Abstract
The race riots of 2001 in some British cities remarked a
considerable lack of inter-ethnic harmony. The violence that
plagued cities like Bradford, Oldham and Burnley was
officially read as symptomatic of the fragility and absence
of common core values. One central norm was the belief in
a common national identity (Britishness). A number of local
and national race-related reports were produced to
champion the hegemonic official discourses that “the
absence of community cohesion is basically the end product
of the absence of a shared British national identity”. Based
on the British cultural critic Stuart Hall’s Reception theory,
this article postulates that an influential news agency like
BBC News Online is expected to decode and then encode
the official discourses of community cohesion and
Britishness in tune with the mainstream version. However,
my critical and interpretative analysis of some electronically
produced articles of BBC yielded some interesting findings.
BBC News Online, despite its “official-ness” did not read
official hegemonic discourse in an absolute preferred way.
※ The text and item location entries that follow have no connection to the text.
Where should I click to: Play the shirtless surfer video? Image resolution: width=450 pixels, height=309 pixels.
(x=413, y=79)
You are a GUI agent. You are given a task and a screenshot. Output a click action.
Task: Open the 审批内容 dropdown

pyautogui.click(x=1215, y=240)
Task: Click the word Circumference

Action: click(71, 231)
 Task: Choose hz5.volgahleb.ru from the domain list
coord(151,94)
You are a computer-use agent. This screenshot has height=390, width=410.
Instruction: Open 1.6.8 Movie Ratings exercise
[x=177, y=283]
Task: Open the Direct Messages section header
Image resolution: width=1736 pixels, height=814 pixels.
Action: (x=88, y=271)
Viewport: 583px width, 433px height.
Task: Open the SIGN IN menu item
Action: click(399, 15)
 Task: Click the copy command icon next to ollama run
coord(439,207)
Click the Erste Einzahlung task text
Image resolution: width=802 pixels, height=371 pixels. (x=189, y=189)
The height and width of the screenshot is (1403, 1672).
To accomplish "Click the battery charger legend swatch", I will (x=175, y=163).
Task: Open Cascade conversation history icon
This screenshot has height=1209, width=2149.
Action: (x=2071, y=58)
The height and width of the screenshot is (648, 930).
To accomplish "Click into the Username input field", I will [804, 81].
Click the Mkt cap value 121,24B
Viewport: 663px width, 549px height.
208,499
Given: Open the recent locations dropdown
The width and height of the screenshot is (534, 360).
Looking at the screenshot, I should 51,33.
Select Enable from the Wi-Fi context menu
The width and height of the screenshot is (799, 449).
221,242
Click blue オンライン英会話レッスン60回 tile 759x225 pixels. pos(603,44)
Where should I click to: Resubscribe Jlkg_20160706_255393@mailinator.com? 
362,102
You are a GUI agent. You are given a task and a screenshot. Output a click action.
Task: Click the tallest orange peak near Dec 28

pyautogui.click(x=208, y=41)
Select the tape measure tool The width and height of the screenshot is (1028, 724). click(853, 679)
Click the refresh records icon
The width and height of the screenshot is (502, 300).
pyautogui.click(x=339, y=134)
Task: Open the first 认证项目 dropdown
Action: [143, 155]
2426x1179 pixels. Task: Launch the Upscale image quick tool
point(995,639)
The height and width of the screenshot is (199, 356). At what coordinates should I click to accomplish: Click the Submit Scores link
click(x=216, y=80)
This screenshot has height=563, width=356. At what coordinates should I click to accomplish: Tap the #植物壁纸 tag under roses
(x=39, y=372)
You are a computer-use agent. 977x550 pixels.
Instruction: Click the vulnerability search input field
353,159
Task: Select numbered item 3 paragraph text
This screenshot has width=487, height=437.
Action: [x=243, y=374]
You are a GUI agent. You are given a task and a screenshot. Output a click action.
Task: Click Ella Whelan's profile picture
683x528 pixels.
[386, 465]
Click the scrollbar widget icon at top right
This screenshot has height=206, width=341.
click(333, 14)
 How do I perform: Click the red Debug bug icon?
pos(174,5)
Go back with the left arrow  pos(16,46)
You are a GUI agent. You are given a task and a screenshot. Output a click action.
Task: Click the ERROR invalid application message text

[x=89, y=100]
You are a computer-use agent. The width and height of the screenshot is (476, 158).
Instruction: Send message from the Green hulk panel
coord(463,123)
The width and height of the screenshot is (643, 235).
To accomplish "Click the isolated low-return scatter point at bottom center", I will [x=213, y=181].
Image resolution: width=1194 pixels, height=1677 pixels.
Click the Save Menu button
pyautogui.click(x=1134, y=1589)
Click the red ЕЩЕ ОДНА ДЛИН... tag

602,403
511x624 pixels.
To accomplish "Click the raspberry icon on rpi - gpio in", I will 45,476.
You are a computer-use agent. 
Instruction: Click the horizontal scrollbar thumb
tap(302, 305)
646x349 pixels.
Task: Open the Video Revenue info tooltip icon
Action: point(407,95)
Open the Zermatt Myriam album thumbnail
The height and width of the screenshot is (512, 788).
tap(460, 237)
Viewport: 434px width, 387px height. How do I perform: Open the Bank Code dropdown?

There are important nuances in its readings. Such nuances
reveal that audiences (in this study BBC News Online is
treated as an audience to official discourses) are not passive
consumers of hegemonies. They have their own choices and
constraints which shape their decoding of and re-encoding
of their world realities. The basic target of this article is to
show the way BBC News Online reproduced, if any, the
dominant discourses of social cohesion as a guarantee of
Britishness and vice-versa.
Hassen Zriba. (2014) “Readings” of Britishness and community cohesion in BBC News Online during 2001 race riots, Journal of Media Studies, Volume 29, Issue 1.